Echo the material back word for word, beginning with the line that contains "The width and height of the screenshot is (1203, 677)." and continuing through the line that contains "Action: (x=591, y=251)". Omit the pictures.

THE DATA
- - - - -

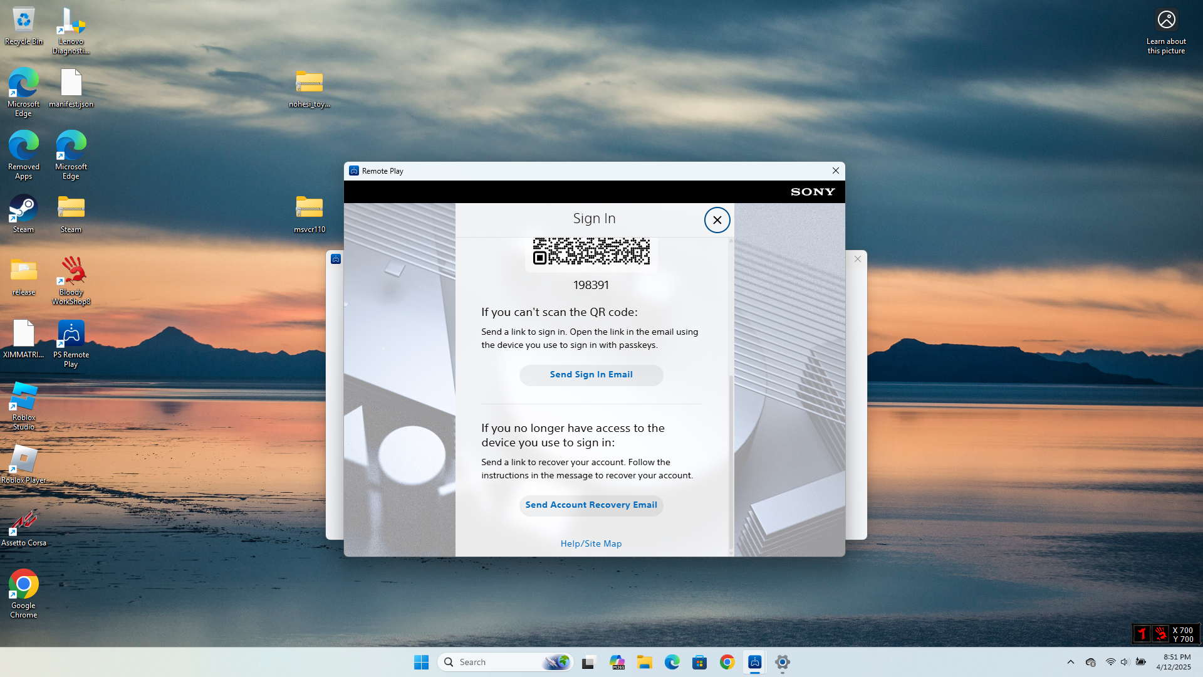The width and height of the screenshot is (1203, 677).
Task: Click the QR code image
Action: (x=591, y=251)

- - - - -

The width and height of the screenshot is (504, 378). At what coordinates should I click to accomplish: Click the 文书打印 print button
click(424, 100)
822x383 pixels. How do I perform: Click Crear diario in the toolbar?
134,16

- - - - -

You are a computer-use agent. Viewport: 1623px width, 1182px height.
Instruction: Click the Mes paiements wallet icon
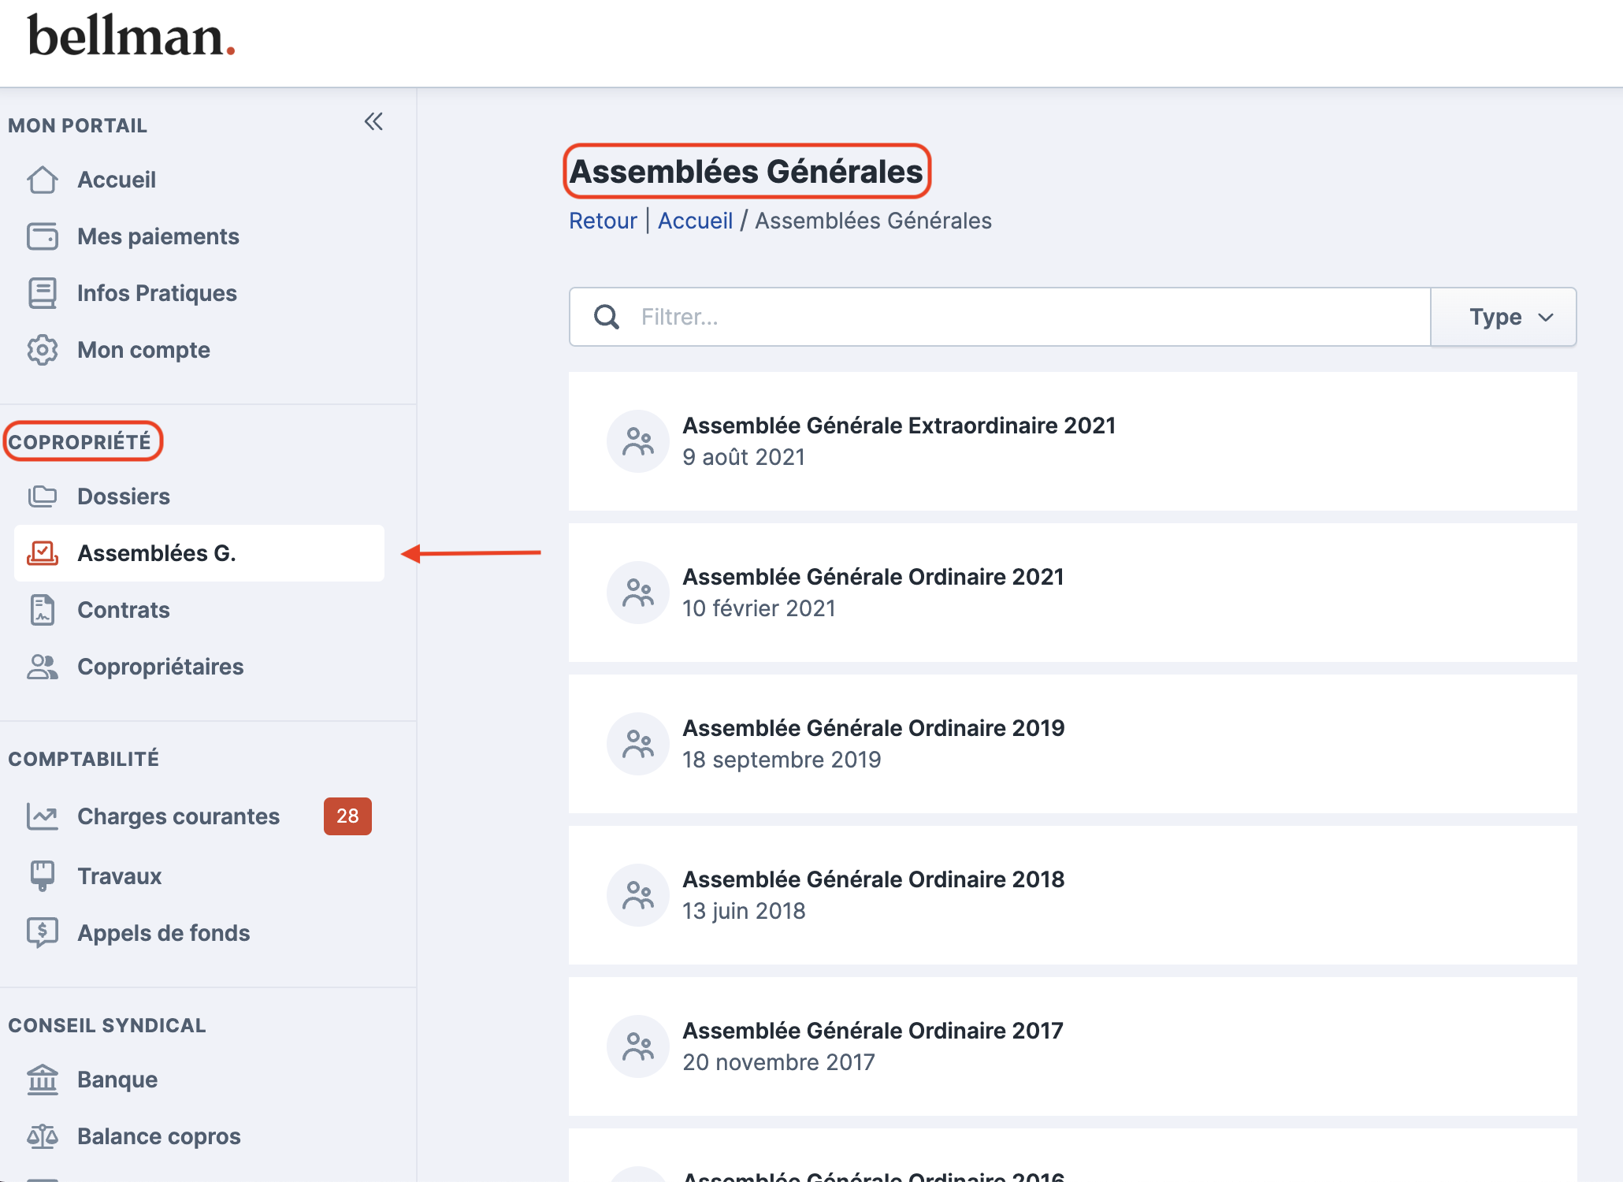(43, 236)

- - - - -

OUTPUT
The width and height of the screenshot is (1203, 677).
Task: Click the QR code image
Action: (x=591, y=251)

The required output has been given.